Many of the Hallucinogens, or Psychedelics that are now classed as “Transcendent Compounds”, were banned out of fear in the late 60’s, but even at this time, there was considerable, medical, academic and intellectual interest in their properties.

Practitioners realised early on that the dose a person took, along with their mindset (set) and the environment in which the substance was taken (setting) were all important determinants of a person’s experience.
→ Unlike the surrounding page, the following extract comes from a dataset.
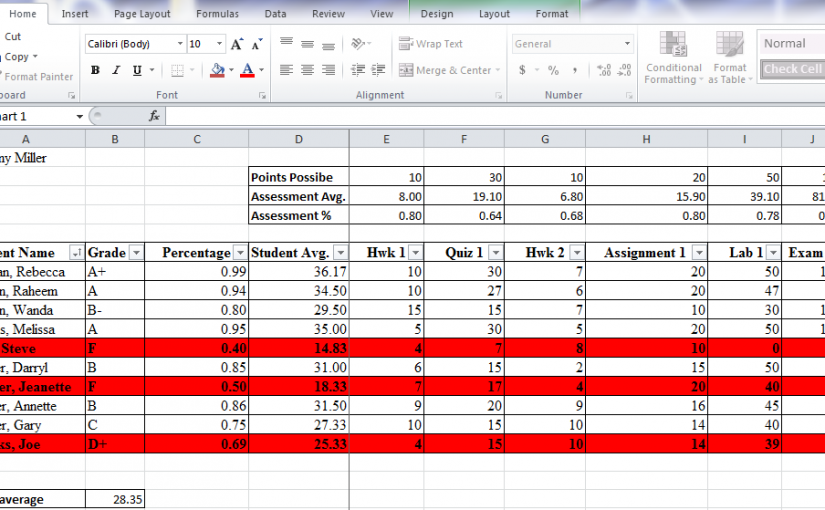Viewport: 825px width, 510px height.
Task: Click the insert function fx icon
Action: click(154, 116)
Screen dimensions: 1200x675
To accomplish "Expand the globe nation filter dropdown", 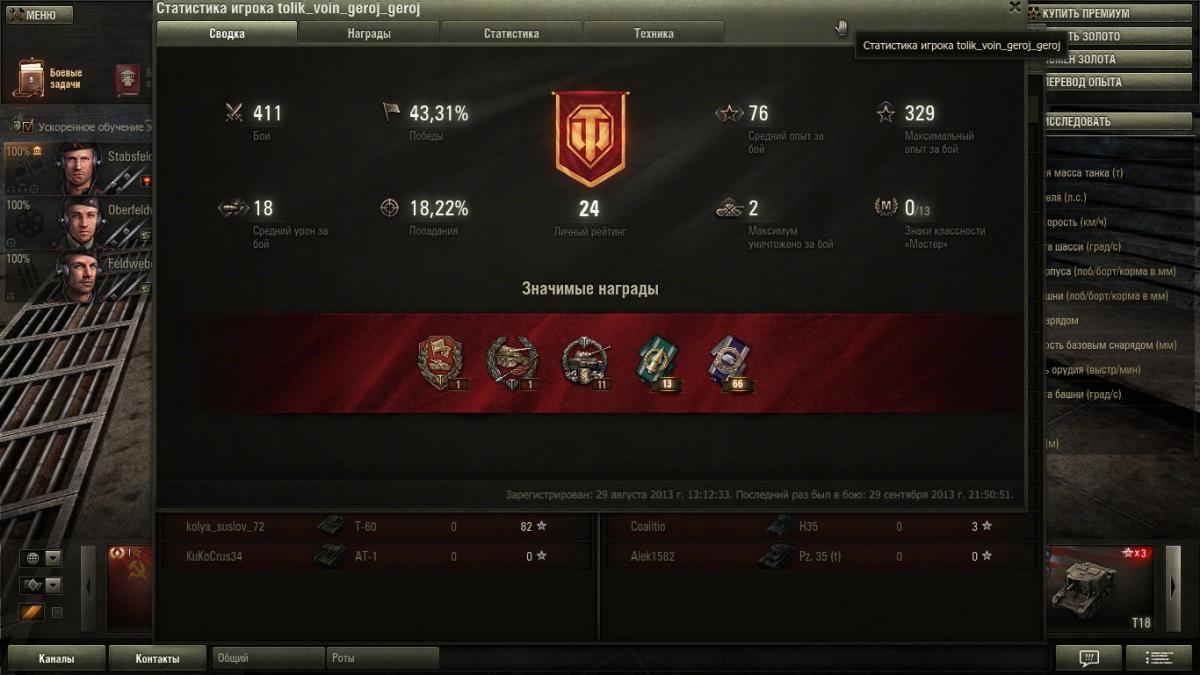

Both psilocybin and LSD were used very successfully for psychological therapy and while there were some research abuses (most notably unethical projects like MKULTRA were run by governments giving it to unsuspecting people in the hope that they could be used as weapons of war) the compounds were acknowledged as being safe, although few advocated widespread use.

Indeed, LSD was recognised as being so psychologically safe that Aldous Huxley famously took a 100 micrograms of LSD on his deathbed.

It was only after Timothy Leary had popularised the use of LSD, and after Owsley “Bear” Stanley began to manufacture literally millions of doses that uncontrolled, unsupervised and ignorant consumption of these compounds began. in 1966, two years after Owlsley commenced manufacture, they were illegal in the US. In following suit, governments around the world proceeded to throw the baby out with the bath water. Finally, in 1971, Richard Nixon’s futile and now seemingly eternal, “War on Drugs”, compounded the problem by institutionalising and then internationalising a war that can never be won. Ironically enough, even when people and countries recognise the need for change, and attempt to act within the auspices of the United Nations, “they remain shackled to an inflexible policy of prohibition and threatened by treaty directives that sometimes seem contradictory, ambiguous or even in conflict with other U.N. charters.”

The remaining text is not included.